#### [Provided entries]

>>>>>

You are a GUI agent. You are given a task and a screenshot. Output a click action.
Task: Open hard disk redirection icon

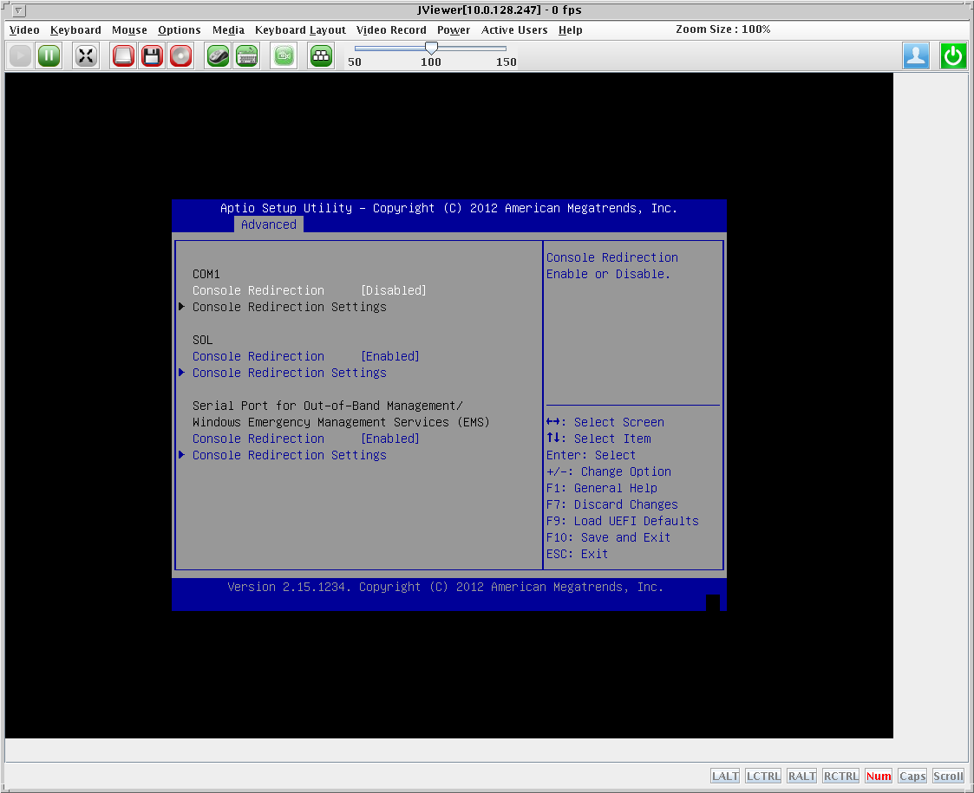point(124,56)

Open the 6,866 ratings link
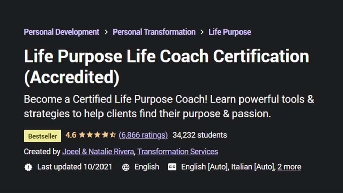(143, 135)
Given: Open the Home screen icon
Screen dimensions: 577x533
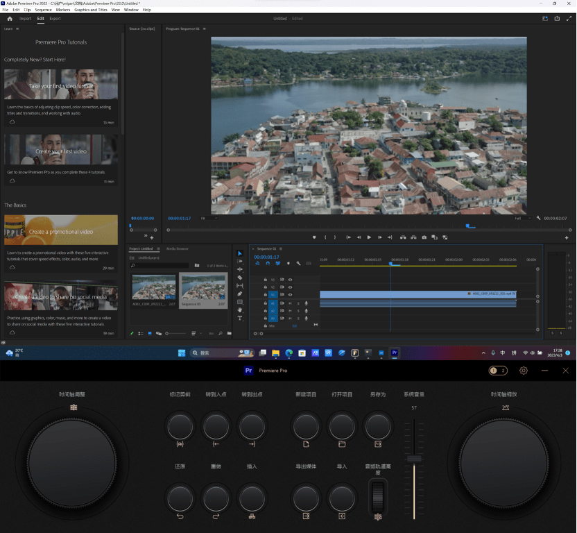Looking at the screenshot, I should coord(10,19).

<<<<<

#### [What this task involves]
Please return the full listing exactly as given, with the images left out.

#### [Solved problem]
You are a GUI agent. You are given a task and a screenshot. Output a click action.
Task: Open hard disk redirection icon

point(124,56)

Open the 6,866 ratings link
(143, 135)
Given: Open the Home screen icon
Screen dimensions: 577x533
Looking at the screenshot, I should coord(10,19).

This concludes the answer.